I'm also currently reading Hooked by Les Edgerton (which I will review when finished) which stresses this point very powerfully.
When a writing friend suggested that I'd rewritten The Chicken Factory so often that I'd effectively written the equivalent of six different novels, it prompted me to take a look at all the different opening lines I'd used in all the various drafts.
What an interesting exercise! The first thing that struck me (after how atrocious most of them were) was how different they all were, so I must have had some understanding of how important the opening line was, and obviously feeling that I hadn't got it right with each draft. While the first line of the last draft always feels like the last first line, this exercise shows that this is unlikely to be the case, although I do feel like the current one is the best.
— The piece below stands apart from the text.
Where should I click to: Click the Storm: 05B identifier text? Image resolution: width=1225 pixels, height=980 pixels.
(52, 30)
I've included all of them here, and while I grant they're are some shockers here (if not all of them, you might say!), I would be really interested to know which one people think is the best – let me know in a comment – it would be great to know if I've got any better, and if my current favourite matches yours. Here they are in no particular order:
1. It’s called a mid-life crisis.
2. My boss is called Bert.
3. The bus in front of me was blocking both of the lanes on the approach to the roundabout.
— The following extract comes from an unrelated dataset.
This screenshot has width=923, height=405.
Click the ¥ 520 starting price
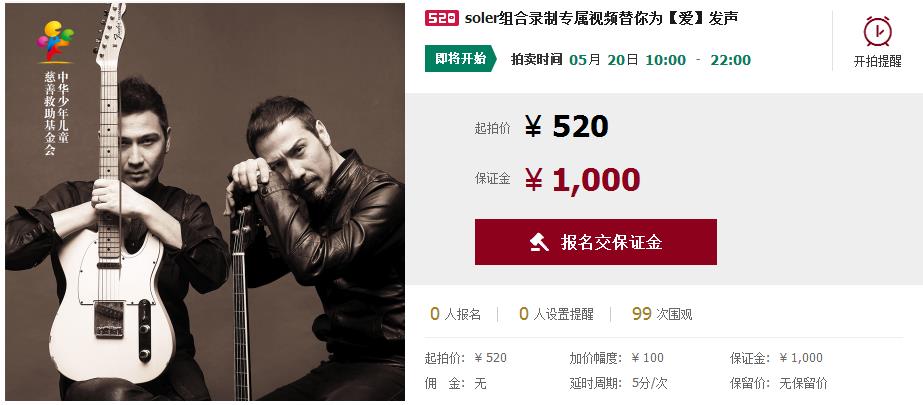[x=566, y=127]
4. I already disliked the man.
6. My father once told me that life is like a bad back.
7. I hit the brakes hard as the van pulled out in front of me.
8. I always believed that happiness was just there for the taking.
9. Once I allowed myself to consider that I wasn't special, that this world wasn't special, that it was all, quite possibly, a terrible mistake - feeling ignorant or stupid seemed a trivial thing.
10. What is the cause of this insatiable longing for fulfilment?
11. It wouldn't be hard to kick-off a shit-storm in a petrol station – just hose some fuel on the forecourt, dump your cigarette, and walk away.